The golden land of Bagan is famous for its many ancient temples and numerous "must-visit" shrines. First is the Shwezigon Pagoda – which in Myanmar means "pagoda on the sand dunes" – a story dating back to the 11th century. Legend says that King Anawrahta used a white elephant, adorned with relics of the Buddha, and declared that wherever the elephant rested, a pagoda would be built. The elephant eventually stopped on a sand dune – and Shwezigon was built right there.
With its sacred significance as the repository of relics of the Buddha, Shwezigon Pagoda has been preserved, restored, and renovated by the local people for over 1,000 years. The most striking feature of the pagoda's architecture is the gilded stupa in the center, which shines brilliantly and magically in the sunlight. This is also the model for many large pagodas in Myanmar that were later built.

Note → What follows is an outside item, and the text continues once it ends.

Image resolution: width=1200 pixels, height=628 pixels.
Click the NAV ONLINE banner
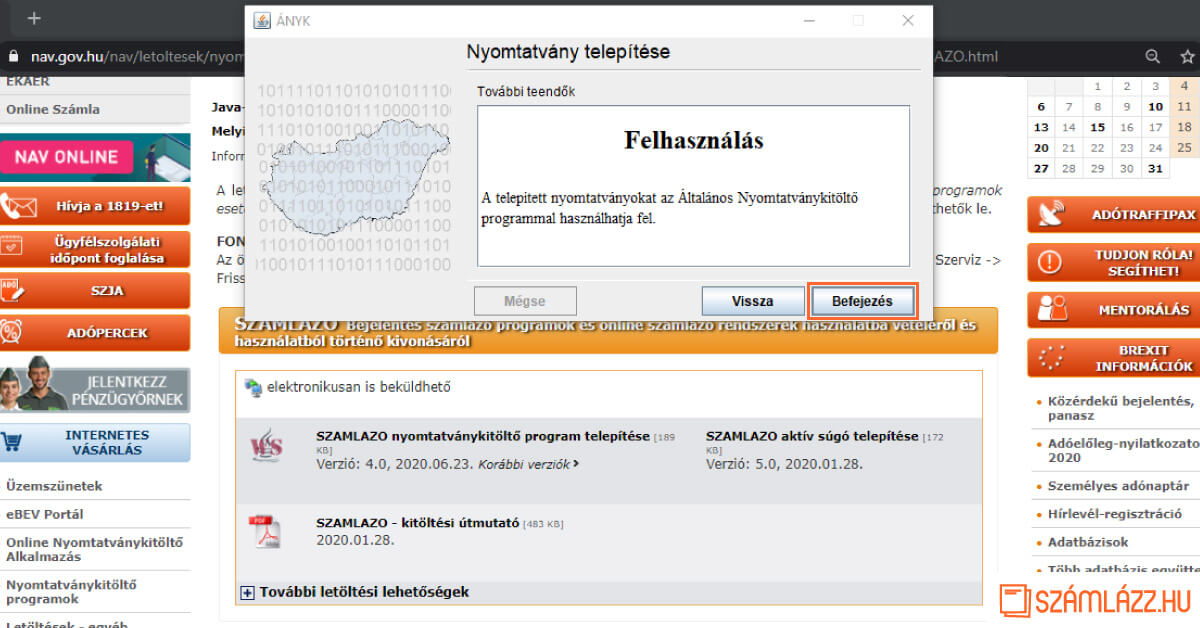(x=95, y=157)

Next on the list is Dhammayangyi – the largest of all the temples in Bagan, situated amidst a vast field of distinctive red bricks, standing majestically as if to overshadow all the surrounding temples. Dhammayangyi is special not only for its almost unique pyramid shape in Bagan, but legend also says that the temple is still unfinished despite having used 6 million bricks. However, this does not diminish its appeal, as its grandeur and mystique only grow thicker with time.

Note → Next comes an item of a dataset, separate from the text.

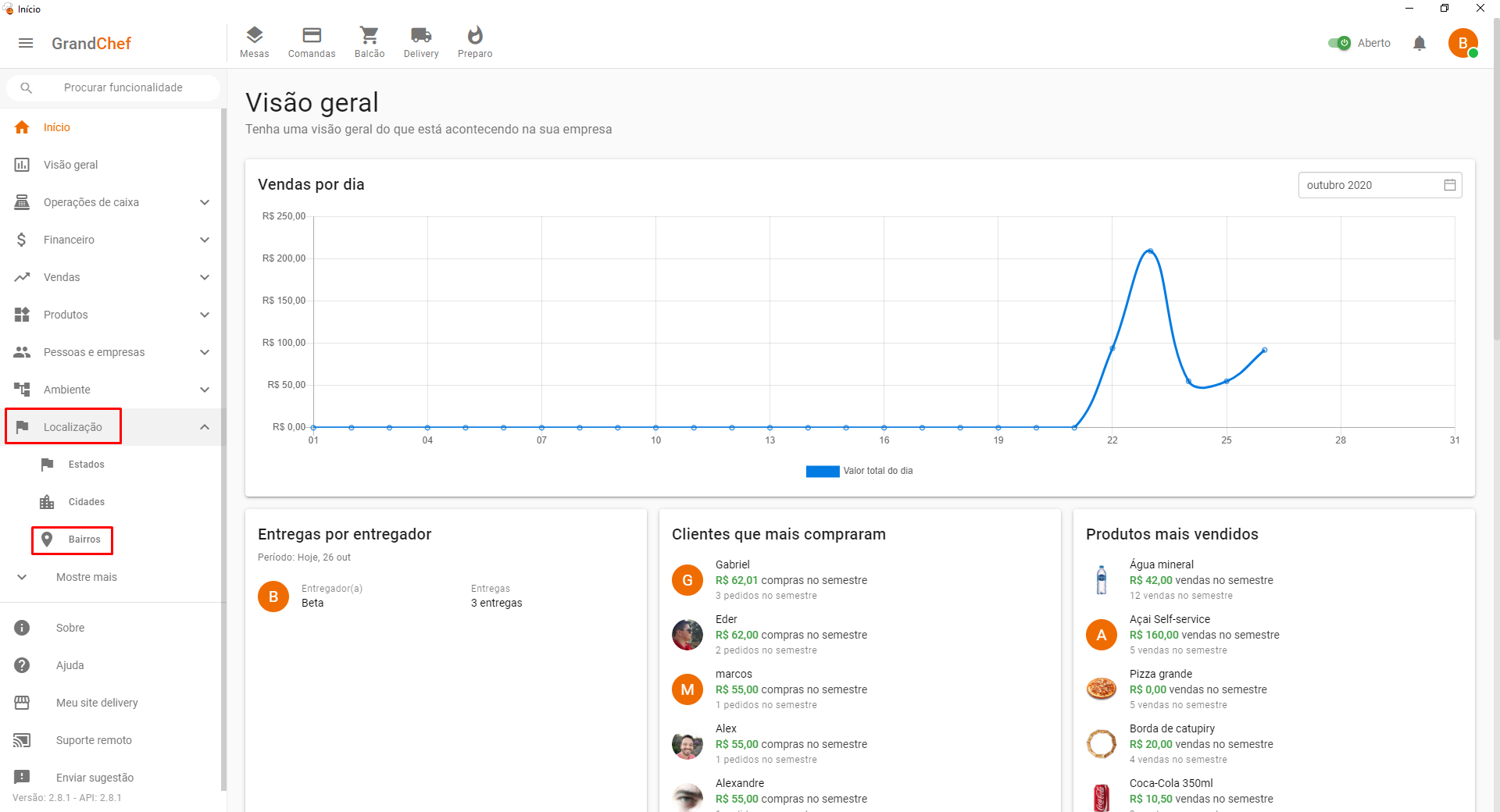Toggle the Valor total do dia legend
1500x812 pixels.
(x=859, y=471)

Not far from Dhammayangyi, one can see the tallest temple in Bagan – Thatbyinnyu – built by King Alaung Sithu in 1144, with architecture resembling a Renaissance Christian monastery more than a Buddhist temple. The exterior of Thatbyinnyu is completely whitewashed, making it the most noticeable feature of the Bagan complex. Inside, besides the artistic murals, the statues are all gilded with glittering gold, contributing to the temple's reputation, which in ancient Myanmar means "Place of the Omniscient One".

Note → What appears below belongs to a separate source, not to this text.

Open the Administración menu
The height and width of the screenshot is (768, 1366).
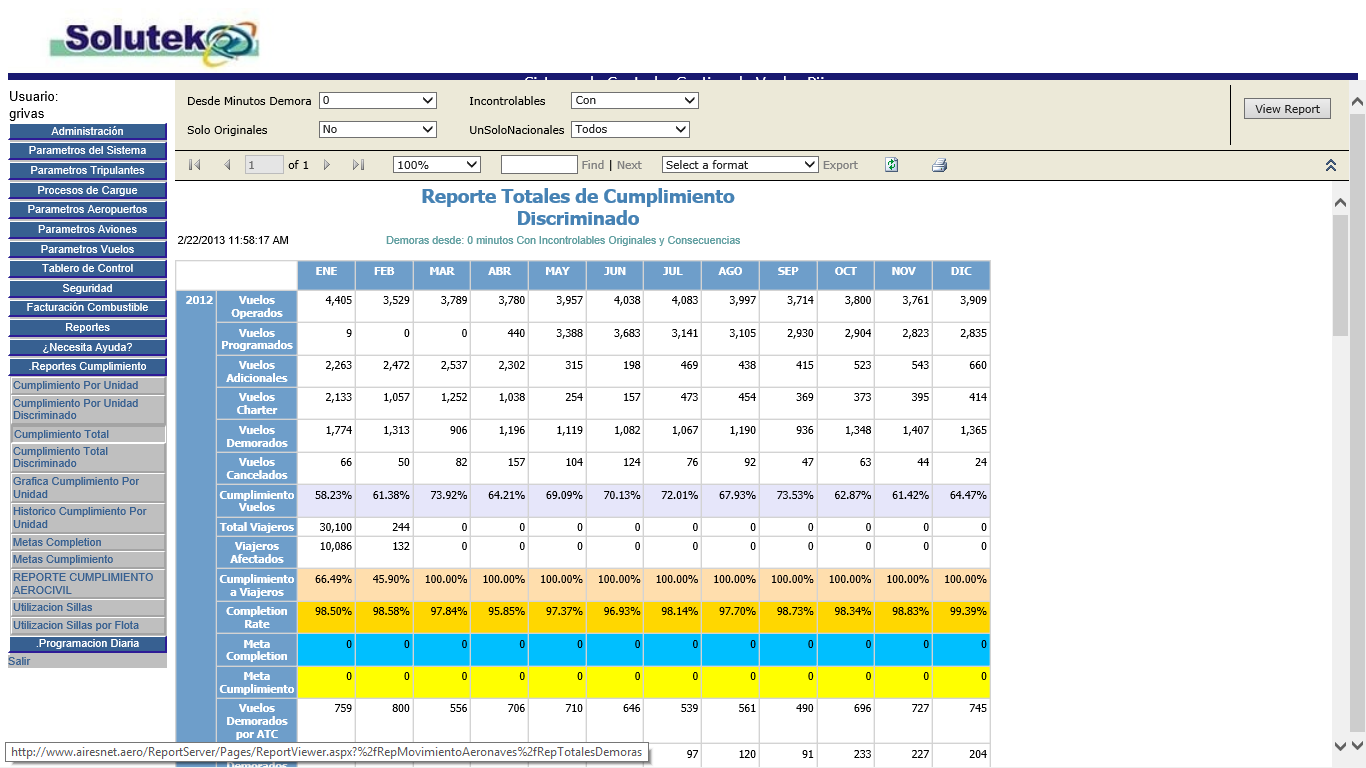(88, 131)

Traveling throughout Bagan, one will encounter the Ananda Temple – the most perfectly symmetrical in terms of architecture; the Gawdawpalin Temple, the second tallest in Bagan, built in the 11th century; the Sulamani Temple, with its striking red bricks reflecting the sunlight in both morning and evening; and the Shwesandaw Temple, renowned as the best sunset viewing spot in Bagan, with its stepped architecture for visitors to climb to the top. Nestled amidst lush greenery and bathed in golden sunlight, the more than 2,000 temples and pagodas of Bagan spread across the plain, lulling visitors into a golden, pristine realm of memories.
Bagan viewed from above.
Visitors are not only moved and captivated by Bagan during their visits to the pagodas and temples, walking barefoot on the stone pavements and touching the millennia-old memories preserved to this day, but also by the vast and peaceful expanse that stretches before their eyes when they fly over this land of Buddhism. Hot air balloons slowly rising from the ground, drifting gently with the wind in the early morning sunlight, have long become an iconic image whenever Bagan is mentioned, and Myanmar in general.
The annual hot air balloon season lasts six months, from the beginning of October to the end of April the following year. Each morning's hot air balloon ride begins at 5:00 AM. Companies organize tours to pick up tourists from their hotels, gather them in an open area, and explain the rules to follow. The balloons take off and fly over Bagan to watch the sunrise for about 45 minutes before landing at the gathering point. Tourists raise their glasses of wine to greet the new day and congratulate themselves on having had an unforgettable experience!
Our morning flight unfolded like this with Captain Galvin – the "conductor" responsible for controlling the group's balloon. With the help of the ground crew, after we were safely seated in the basket and followed safety procedures, Captain Galvin slowly released the anchor and fired all four gas guns into the balloon, causing it to lift off and then steadily ascend. According to Bagan tourism regulations, hot air balloons are not allowed to fly directly over the temple roofs. Therefore, the pilots must fly with great skill and precision, while also giving a brief introduction to tourists whenever they fly over famous temple complexes.
"I don't remember how many seasons I've flown, how many temples and pagodas I've passed, how many sunrises I've witnessed; but I remember the exhilarating feeling of riding the first breeze of the day and, from above, greeting the peaceful, fairytale-like dawn of Bagan!" - Captain Galvin shared as he guided us to catch up with the legendary sunrise.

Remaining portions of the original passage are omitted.